- [Source extract]
begin

• 23 Dec 2019 12:00 | Anonymous member (Administrator)

    Kia ora koutou 

    As president, I’d like to begin providing timely monthly updates to our members and community. In the past, these updates have come as the President’s column in the New Zealand Science Review (NZSR). In this case, I’ll close by taking the rare opportunity comment on the decade just passed, and the decade ahead.

    For the present, our big news is the online release of the first of two Special Issues on Mātauranga and Science, with hard copies going out in the post. We thank Ocean Mercier and Anne-Marie Jackson for leading this effort, and Juliet Gerrard and Tahu Kukutai for promoting it through the PMCSA's channels. Generous sponsorship from Ngā Pae o te Māramatanga, Te Kawa a Māui, and National Institute of Water and Atmospheric Research, and NZAS has made these issues possible. This includes wider distribution, and open access.

end

- [Listing]
begin

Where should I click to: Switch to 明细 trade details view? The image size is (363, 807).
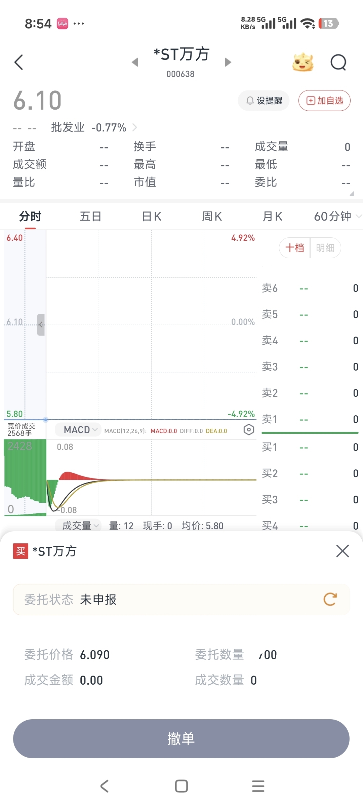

end
begin

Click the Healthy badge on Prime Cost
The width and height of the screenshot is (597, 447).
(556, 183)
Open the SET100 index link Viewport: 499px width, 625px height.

end

- [What is expected]
Reproduce the stretch of the president's update above from "For the present, our" through "and open access.", word for word.

- [Full answer]
For the present, our big news is the online release of the first of two Special Issues on Mātauranga and Science, with hard copies going out in the post. We thank Ocean Mercier and Anne-Marie Jackson for leading this effort, and Juliet Gerrard and Tahu Kukutai for promoting it through the PMCSA's channels. Generous sponsorship from Ngā Pae o te Māramatanga, Te Kawa a Māui, and National Institute of Water and Atmospheric Research, and NZAS has made these issues possible. This includes wider distribution, and open access.